My setup has multiple hard drives. The target drive was an SSD drive residing on /dev/sdc. Trying to perform a complete re-install of either 18.04 or 17.10 from a flash drive was failing with an error:

grub-install /dev/sda failed

I already had 16.04 installed there, and decided to install over it (letting the installer to wipe the disk). I chose "use the entire disk and create LVM", and the installer failed with the error above. I tried the 17.10 installer and had the same issue.

After trying multiple workarounds suggested on the forums (boot-repair, GPT, Fast Boot, Secure boot, etc.) and none solving the problem, thinking about why is it trying to install grub onto /dev/sda instead of /dev/sdc I decided to try to disconnect all hard drives but that one.

As soon as I had just the SSD drive, it installed without a hitch.

I have no idea why it was trying to install grub onto /dev/sda.
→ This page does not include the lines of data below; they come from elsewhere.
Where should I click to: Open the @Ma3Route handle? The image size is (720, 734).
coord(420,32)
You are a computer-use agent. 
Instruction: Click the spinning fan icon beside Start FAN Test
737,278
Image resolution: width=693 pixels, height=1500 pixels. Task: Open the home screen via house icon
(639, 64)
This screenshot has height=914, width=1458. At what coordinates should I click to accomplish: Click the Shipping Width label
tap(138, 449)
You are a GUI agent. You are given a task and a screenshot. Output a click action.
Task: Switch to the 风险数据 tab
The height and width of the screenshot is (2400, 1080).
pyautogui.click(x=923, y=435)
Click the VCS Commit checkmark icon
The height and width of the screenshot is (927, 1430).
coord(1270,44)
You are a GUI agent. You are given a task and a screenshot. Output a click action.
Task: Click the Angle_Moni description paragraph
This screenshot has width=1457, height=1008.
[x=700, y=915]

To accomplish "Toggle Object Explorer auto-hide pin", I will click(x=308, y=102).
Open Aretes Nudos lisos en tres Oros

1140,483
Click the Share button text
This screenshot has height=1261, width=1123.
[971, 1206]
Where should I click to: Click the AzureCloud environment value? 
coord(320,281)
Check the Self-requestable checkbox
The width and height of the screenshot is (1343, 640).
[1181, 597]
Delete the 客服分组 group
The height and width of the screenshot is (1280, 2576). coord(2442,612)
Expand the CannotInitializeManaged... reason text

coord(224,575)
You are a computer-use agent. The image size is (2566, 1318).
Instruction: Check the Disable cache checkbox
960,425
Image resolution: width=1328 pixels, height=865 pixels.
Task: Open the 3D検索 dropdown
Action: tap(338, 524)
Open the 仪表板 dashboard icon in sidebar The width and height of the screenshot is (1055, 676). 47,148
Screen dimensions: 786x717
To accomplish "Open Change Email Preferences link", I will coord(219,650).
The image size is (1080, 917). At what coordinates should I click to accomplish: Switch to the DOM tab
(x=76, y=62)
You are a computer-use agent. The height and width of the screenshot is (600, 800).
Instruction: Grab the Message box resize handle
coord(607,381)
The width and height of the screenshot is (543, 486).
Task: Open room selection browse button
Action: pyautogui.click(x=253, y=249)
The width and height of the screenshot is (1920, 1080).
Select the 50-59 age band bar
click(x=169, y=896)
Perhaps it's a bug in the installer. 2 years earlier I installed onto the same drive on the same system from 16.04 installer without a problem.

FYI, my SSD was set to be the first drive to boot from in BIOS, except it wasn't connected as a first SATA drive, which should make no difference.

Hope this helps someone.

edit: and I have just noticed the installer botched it even more. It created 1GB Swap partition, for a 24GB RAM installed. Yickes. I had to go to live CD, install and use kvpm to reduce the root lvm partition and extend swap.

  • 1
    First drive makes a huge difference with UEFI installs. Ubuntu's UEFI grub only installs to ESP on sda. And even if BIOS install, default grub install will be to sda. If you want full install on sdc, often easiest is just to unplug all other drives. Otherwise you must partition in advance and copy files from ESP on sda to ESP on sdc. Or reinstall BIOS grub to sdc, if BIOS. Boot-Repair may let you install grub to sdc, but you must have ESP if UEFI and gpt partitioning. help.ubuntu.com/community/Boot-Repair
    – oldfred
    Commented Aug 1, 2018 at 22:36
  • Yes, indeed. And you'd think that the installer program would tell that to the user. But it just fails.
    – stason
    Commented Aug 2, 2018 at 3:23

1 Answer 1


I was seeing this problem while trying to install Ubuntu yesterday after a run with MX Linux. Tried multiple OSes, partition options, and ways of creating the LiveUSB I was using.

Turned out I had too many entries in the EFI portion of the NVRAM on my motherboard (nothing to do with the SSD or install options). I was able to fix it by opening a terminal using the LiveUSB, installing efibootmgr using apt, and removing the old boot entries.